You can see how this could happen.  A young woman grows up rough.  Decides to become a cop.  Signs up for the undercover work, because she believes she can be convincing as someone who has stepped over to the other side.  And she is convincing.  So much so that she convinces herself, to take just a little piece of the action.  She convinces her partner, too.  Chris (Sebastian Stan) has fallen in love with her, and he's going to do this for her.  They carefully rehearse how they're going to go through with the armed robbery, then take their cut and stash it.  Go back to police work, pretend everything's normal, and when all the furor quiets down, resign.  Take the money and run.  Just this one time, be on the other side of all the constant struggle.  Just one time.

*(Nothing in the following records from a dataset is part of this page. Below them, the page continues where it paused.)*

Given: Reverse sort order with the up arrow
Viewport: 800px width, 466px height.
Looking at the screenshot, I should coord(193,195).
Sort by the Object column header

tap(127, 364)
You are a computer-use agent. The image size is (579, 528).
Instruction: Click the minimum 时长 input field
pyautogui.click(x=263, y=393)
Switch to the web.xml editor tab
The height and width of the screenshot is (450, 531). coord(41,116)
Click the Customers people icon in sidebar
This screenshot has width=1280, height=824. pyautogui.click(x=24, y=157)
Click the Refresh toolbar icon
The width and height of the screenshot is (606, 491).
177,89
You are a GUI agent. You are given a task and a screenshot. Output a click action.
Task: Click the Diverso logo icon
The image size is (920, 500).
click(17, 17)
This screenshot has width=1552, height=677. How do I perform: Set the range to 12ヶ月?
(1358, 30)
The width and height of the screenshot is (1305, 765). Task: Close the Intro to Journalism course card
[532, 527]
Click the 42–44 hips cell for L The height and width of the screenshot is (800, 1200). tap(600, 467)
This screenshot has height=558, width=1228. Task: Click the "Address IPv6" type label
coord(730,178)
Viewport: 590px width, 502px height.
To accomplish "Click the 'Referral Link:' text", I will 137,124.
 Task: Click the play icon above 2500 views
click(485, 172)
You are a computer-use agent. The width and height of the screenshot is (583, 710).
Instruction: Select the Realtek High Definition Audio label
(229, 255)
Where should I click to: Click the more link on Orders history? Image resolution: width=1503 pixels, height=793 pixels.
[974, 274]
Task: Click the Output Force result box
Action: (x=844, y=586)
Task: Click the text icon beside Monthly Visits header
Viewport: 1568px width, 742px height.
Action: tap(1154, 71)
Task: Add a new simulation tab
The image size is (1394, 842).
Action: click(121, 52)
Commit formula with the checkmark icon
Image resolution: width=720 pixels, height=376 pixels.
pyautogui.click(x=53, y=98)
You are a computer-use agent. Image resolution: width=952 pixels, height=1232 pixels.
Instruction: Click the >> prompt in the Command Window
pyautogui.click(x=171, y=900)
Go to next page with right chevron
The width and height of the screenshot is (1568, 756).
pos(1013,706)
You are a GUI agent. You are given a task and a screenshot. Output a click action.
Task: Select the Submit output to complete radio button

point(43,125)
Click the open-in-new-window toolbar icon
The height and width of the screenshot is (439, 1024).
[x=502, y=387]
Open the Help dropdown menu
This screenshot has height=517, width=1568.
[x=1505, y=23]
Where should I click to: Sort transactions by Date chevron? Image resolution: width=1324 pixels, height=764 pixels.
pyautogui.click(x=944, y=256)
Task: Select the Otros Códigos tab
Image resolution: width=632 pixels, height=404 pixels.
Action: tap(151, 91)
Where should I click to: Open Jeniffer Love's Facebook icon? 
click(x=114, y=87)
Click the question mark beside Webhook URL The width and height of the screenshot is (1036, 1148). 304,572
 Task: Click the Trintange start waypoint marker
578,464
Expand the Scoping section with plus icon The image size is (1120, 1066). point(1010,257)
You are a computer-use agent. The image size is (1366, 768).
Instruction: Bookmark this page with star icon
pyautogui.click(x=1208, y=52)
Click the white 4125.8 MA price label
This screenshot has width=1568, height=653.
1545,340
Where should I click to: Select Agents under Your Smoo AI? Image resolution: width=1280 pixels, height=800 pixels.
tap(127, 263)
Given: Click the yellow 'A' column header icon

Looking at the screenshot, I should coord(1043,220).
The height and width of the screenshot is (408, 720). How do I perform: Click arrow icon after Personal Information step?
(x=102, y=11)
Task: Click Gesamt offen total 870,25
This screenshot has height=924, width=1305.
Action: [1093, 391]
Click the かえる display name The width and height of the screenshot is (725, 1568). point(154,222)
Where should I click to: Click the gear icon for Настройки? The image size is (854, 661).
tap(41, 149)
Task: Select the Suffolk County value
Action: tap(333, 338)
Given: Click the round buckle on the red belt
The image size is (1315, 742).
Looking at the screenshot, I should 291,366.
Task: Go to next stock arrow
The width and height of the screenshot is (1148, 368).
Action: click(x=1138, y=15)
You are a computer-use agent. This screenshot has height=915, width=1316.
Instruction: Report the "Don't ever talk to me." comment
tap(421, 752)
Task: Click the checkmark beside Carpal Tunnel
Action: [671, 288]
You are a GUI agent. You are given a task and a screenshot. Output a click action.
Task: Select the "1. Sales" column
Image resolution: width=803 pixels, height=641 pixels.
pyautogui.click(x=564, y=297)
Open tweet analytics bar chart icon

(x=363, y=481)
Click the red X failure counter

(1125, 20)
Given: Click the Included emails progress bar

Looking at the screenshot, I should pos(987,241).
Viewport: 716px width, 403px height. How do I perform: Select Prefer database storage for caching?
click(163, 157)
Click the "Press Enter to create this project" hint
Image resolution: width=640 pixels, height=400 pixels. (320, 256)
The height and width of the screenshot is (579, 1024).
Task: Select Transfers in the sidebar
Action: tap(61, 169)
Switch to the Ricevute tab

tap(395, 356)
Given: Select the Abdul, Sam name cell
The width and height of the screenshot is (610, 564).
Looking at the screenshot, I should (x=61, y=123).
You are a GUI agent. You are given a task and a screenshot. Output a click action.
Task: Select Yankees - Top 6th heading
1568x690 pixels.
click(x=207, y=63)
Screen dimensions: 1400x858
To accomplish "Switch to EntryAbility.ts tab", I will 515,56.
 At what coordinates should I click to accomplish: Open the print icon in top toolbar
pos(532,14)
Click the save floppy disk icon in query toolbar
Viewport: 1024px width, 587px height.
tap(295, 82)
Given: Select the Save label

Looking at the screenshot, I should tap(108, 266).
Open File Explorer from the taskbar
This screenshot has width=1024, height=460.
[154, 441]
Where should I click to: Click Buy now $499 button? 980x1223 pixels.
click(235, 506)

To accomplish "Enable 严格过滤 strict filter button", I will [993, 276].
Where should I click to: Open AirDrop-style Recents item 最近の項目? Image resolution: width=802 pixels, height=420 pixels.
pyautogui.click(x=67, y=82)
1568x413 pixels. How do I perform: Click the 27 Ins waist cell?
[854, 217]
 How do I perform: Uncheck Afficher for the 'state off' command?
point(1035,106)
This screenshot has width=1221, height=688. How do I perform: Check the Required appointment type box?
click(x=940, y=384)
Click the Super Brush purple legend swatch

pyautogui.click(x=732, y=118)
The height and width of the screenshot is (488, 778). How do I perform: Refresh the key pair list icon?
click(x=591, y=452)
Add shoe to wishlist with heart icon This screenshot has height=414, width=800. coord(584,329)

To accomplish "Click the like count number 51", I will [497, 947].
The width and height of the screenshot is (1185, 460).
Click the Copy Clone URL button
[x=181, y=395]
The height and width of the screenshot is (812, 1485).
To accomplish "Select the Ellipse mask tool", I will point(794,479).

            Nicole Kidman plays the part of Detective Erin Bell like she owns it.  Just like Detective Bell owns the whole sorry back story.  Things went south in that heist.  Chris was killed.  The gang broke up.  She made it back to safety, and returns to the job, but she was never the same.  Call it PTSD.  Call it a lot of guilt, but she didn't have time to wallow in the remorse.  She was pregnant with Chris' child.  Shelby (Jade Pettyjohn) is sixteen now, but headed down the wrong path.  Though she's been living with Bell's ex, Ethan (Scoot McNairy), Shelby's Stepdad, he can't keep tabs on her, either.  She's skipping school and clubbing with a thug, Jay (Beau Knapp).  You can tell Shelby enjoys being the rebellious child, and having a passive aggressive kind of control over her mother that day.  And Detective Bell recognizes all the signs.  She did the same thing.

            She comes on like one of those stayed-out-too-late and didn't-freshen-up-this morning kind of tough gals.  A little bit of hitch to her step.  The 1,000-yeard stare.  The washed-out don't-mess-with-me attitude.  And nobody does.  Not even her partner, who seems to be a nice guy, which is why he doesn't understand.  The past has come back to haunt Erin Bell.  The leader of the old gang has emerged, and sent her a tainted bill sprayed with dye, just to let her know that he knows where she is.  Detective Bell has to do this dirty street work on her own.  She finds one of the old gang members, then finds out where the money's being funneled, then finds the same old girlfriend, now a druggie who resents being discarded for a younger version.  But Erin Bell pays a price for all of it, just as she paid a price when she made her fateful decision all those years ago to play with fire.

            This is a gritty movie.  Nobody's happy.  The language is atrocious, as you might expect.  What passes for a sex scene is just sad and desultory.  It's violent and it runs roughshod over genteel sensibilities.  But Nicole Kidman's performance is hauntingly memorable.  And it deserves to be recognized.